We investigate the generalization and optimization of $k$-homogeneous shallow neural-network classifiers in the interpolating regime. The study focuses on analyzing the performance of the model when it is capable of perfectly classifying the input data with a positive margin $\gamma$. When using gradient descent with logistic-loss minimization, we show that the training loss converges to zero at a rate of $\tilde O(1/\gamma^{2/k} T)$ given a polylogarithmic number of neurons. This suggests that gradient descent can find a perfect classifier for $n$ input data within $\tilde{\Omega}(n)$ iterations. Additionally, through a stability analysis we show that with $m=\Omega(\log^{4/k} (n))$ neurons and $T=\Omega(n)$ iterations, the test loss is bounded by $\tilde{O}(1/\gamma^{2/k} n)$. This is in contrast to existing stability results which require polynomial width and yield suboptimal generalization rates. Central to our analysis is the use of a new self-bounded weak convexity property, which leads to a generalized local quasi-convexity property for sufficiently parameterized neural-network classifiers. Eventually, despite the objective's non-convexity, this leads to convergence and generalization-gap bounds that are similar to those in the convex setting of linear logistic regression.

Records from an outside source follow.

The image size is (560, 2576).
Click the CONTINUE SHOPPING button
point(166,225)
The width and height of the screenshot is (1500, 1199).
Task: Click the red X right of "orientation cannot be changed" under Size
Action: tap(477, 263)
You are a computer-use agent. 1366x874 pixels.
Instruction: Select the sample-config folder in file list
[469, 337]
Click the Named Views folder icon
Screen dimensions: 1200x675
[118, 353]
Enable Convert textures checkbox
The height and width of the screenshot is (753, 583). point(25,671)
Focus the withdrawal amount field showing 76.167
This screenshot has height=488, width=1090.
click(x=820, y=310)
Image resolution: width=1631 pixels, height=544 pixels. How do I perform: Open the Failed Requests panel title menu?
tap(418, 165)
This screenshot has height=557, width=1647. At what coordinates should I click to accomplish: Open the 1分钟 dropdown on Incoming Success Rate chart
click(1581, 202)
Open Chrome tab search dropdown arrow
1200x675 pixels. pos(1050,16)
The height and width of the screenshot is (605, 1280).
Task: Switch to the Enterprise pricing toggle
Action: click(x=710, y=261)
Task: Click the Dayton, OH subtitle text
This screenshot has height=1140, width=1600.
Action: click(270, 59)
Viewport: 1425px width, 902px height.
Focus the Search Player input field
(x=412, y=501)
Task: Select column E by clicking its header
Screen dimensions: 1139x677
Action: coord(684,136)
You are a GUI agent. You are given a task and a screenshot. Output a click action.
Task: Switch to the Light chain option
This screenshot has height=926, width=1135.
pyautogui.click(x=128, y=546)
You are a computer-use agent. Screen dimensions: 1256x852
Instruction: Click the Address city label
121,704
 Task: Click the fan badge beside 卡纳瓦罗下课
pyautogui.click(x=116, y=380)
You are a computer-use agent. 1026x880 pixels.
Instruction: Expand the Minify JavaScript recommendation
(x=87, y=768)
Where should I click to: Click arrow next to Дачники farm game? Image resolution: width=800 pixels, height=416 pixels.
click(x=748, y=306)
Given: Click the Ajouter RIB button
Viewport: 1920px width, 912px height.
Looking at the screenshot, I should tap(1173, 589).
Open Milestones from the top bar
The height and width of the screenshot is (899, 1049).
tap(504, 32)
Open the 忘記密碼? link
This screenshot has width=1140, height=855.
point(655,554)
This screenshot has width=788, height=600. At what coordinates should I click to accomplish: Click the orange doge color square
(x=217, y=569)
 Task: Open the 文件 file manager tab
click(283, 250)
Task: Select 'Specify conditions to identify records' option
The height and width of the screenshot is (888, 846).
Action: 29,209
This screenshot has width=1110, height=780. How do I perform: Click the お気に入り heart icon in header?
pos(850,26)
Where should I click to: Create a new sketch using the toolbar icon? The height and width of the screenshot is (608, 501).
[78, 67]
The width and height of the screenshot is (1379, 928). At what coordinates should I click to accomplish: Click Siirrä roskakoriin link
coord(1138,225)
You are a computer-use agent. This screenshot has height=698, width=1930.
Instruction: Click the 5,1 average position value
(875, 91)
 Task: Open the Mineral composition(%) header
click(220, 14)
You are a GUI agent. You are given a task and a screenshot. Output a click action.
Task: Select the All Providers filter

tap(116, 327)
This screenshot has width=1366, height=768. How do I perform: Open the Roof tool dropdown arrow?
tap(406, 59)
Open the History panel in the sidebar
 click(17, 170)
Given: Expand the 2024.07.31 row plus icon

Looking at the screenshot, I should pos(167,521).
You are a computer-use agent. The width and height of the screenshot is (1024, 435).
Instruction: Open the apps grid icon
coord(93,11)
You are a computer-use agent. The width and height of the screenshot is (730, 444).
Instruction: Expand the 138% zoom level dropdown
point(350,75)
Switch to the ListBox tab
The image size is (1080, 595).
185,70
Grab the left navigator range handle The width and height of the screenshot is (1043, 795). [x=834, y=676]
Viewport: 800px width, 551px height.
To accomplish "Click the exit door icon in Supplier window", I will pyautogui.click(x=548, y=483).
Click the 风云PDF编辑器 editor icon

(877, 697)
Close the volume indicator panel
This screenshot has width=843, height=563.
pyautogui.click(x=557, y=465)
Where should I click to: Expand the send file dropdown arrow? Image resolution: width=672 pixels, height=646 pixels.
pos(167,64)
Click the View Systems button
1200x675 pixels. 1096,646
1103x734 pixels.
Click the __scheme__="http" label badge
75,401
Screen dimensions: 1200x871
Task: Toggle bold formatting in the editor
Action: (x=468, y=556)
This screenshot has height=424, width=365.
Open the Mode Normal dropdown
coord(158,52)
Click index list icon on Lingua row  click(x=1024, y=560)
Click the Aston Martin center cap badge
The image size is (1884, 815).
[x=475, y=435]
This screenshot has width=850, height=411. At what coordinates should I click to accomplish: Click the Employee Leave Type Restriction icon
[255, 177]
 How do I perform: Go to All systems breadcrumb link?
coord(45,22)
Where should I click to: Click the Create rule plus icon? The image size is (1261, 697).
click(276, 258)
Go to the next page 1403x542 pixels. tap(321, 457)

翻译：我们研究在插值机制下$k$齐次浅层神经网络分类器的泛化与优化问题。重点分析当模型能以正间隔$\gamma$完美分类输入数据时的性能表现。采用逻辑损失最小化的梯度下降法时，我们证明在多项式对数个神经元条件下，训练损失以$\tilde O(1/\gamma^{2/k} T)$速率收敛至零。这表明梯度下降能在$\tilde{\Omega}(n)$次迭代内对$n$个输入数据找到完美分类器。此外，通过稳定性分析，我们证明当神经元数量$m=\Omega(\log^{4/k} (n))$且迭代次数$T=\Omega(n)$时，测试损失被约束为$\tilde{O}(1/\gamma^{2/k} n)$。这与现有需多项式宽度且产生次优泛化率的稳定性结果形成对比。分析核心在于采用新的自约束弱凸性性质，该性质为充分参数化的神经网络分类器导出广义局部拟凸性。最终，尽管目标函数非凸，我们仍获得与线性逻辑回归凸设定相似的收敛性与泛化间隙上界。